*ESTRATTO*.
+++++

Tra pochissimi giorni, il 1 gennaio 2022, scatterà in Italia l'obbligo della raccolta differenziata del tessile. Una novità di cui potresti non aver sentito parlare è che contenuta nel decreto legislativo 116/2020 che a sua volta attua la normativa europea sui rifiuti del 30 maggio 2018. Il nostro Paese si muove con anticipo, dal momento che l'UE aveva previsto addirittura il 2025 come scadenza per adeguarsi al nuovo corso. E in realtà, va detto che siamo già virtuosi rispetto agli altri Stati membri per quanto riguarda la gestione del tessile: riutilizziamo tra il 65% e il 68% dei rifiuti prodotti, contro una media europea che rimane al di sotto del 60%, almeno stando ai dati di Unicircular. Ma in questo panorama piuttosto incoraggiante, c'è una macchia che potrebbe rovinarlo di qui a breve: potremmo non essere pronti per avviare un sistema di economia circolare su scala nazionale. Oltre al fatto che la maggior parte dei materiali da riciclo li spediamo all'estero.

+++++

*OBIETTIVO DELL'ESERCIZIO*.
Stabilisci se ognuna delle tre affermazioni concorda con l'estratto sulla raccolta differenziata del tessile. Rispondi sì o no e cita le parole dell'estratto che lo decidono.
1. In Italia l'obbligo della raccolta differenziata del tessile scatta il 1 gennaio 2022.
2. L'Unione europea aveva fissato il 2030 come scadenza per adeguarsi.
3. L'Italia ricicla sul proprio territorio la maggior parte dei materiali tessili.
Le righe riportate qui sotto non hanno alcun ruolo nell'esercizio.

*DATI DI PARTENZA*.

+++++

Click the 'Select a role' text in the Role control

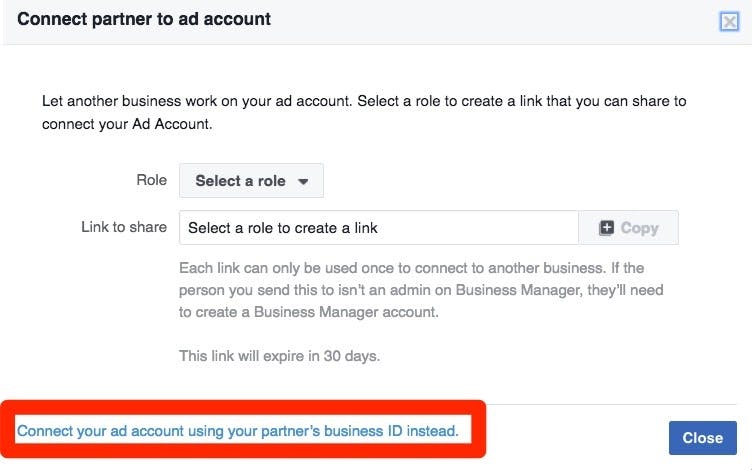(x=240, y=181)

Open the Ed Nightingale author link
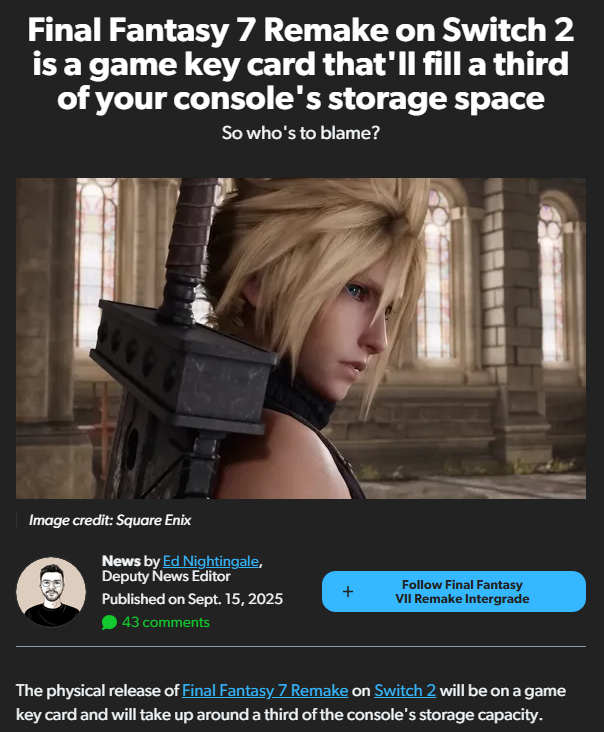(x=211, y=561)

+++++

*RISPOSTA*.
1. Sì: «il 1 gennaio 2022, scatterà in Italia l'obbligo della raccolta differenziata del tessile»
2. No: «l'UE aveva previsto addirittura il 2025 come scadenza per adeguarsi al nuovo corso»
3. No: «la maggior parte dei materiali da riciclo li spediamo all'estero»